Robin Michals

October 10, 2001

statement

Osama bin Laden
Like Ronald Reagan, bin Laden thinks that he brought down the Soviet Union. By the time the Soviet-Afghan war is over, he believes that his force of Arab fighters played the decisive role. With the intoxication of this success, Al-Qaeda is formed in 1988 to globalize jihad; its goals are to remove Western influence from Muslim countries and create a new unified Islamic state to govern all Muslims. At the time, the United States is an ally. Hatred of the U.S. is enflamed by the first Gulf War and the introduction of American airbases and troops into Saudi Arabia. Within a few years, bin Laden focuses Al-Qaeda to fight “the far enemy,” the United States instead of individual Arab governments. In 1998, bin Laden issues a fatwa in which he declares, “The ruling to kill the Americans and their allies — civilians and military — is an individual duty for every Muslim who can do it in any country in which it is possible to do it…”

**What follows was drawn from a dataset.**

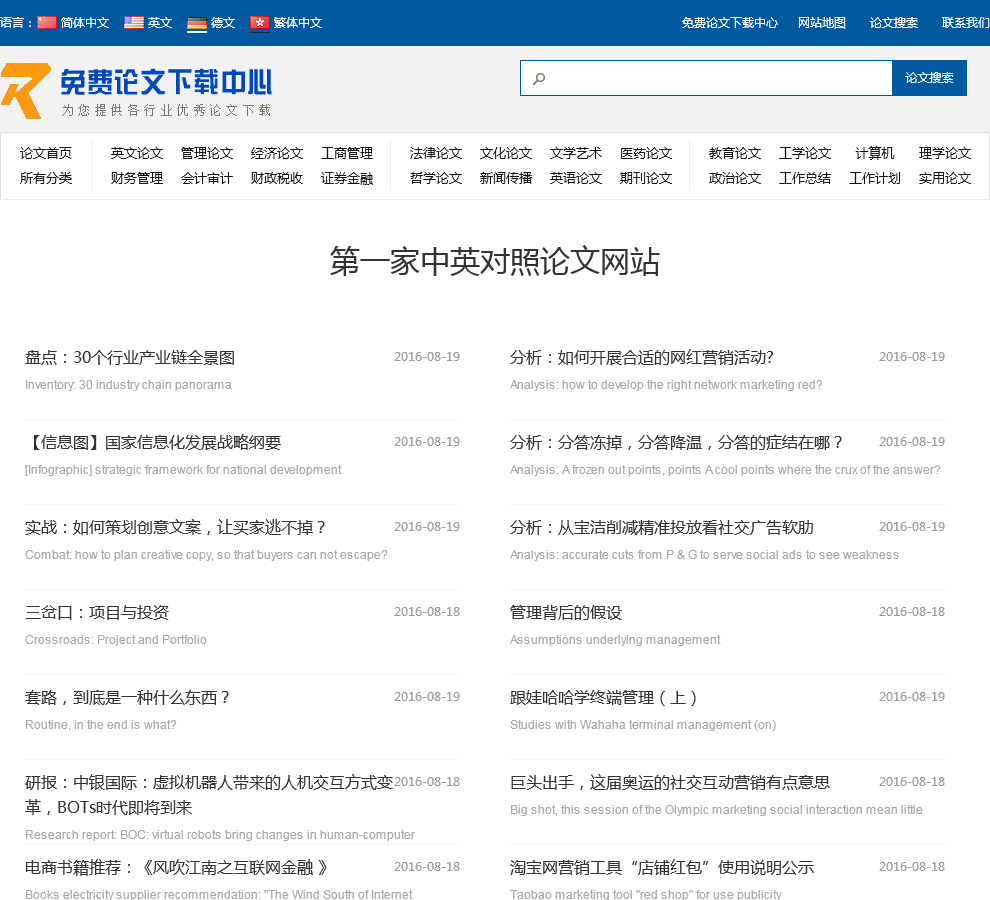Go to 论文首页 in navigation
Screen dimensions: 990x900
[46, 153]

During the late 1980s, the black wool hats of the Afghani Mujahideen were popular in New York. I had one. I thought it was cool. I was on the side of any poor nation fighting an imperialist oppressor. I wasn’t aware that my government was pouring billions of dollars into the conflict. I had no idea that at the al-Farooq Mosque on Atlantic Avenue, four blocks from where I now take my daughter for Chinese classes, Omar Abdel-Rahman preached violence towards the West and advocated killing Americans. I certainly had never heard of Osama bin Laden. However, I seem to have some things in common with several of bin Laden’s wives. In addition to his first wife, he married two university lecturers who would have been classified as spinsters. Myself a college professor, I didn’t marry until I was 43. Umm Hamza, a professor of child psychology, and Umm Khaled, teacher of Arabic grammar, commuted to Saudi Arabia to continue teaching after bin Laden moved the family to Sudan.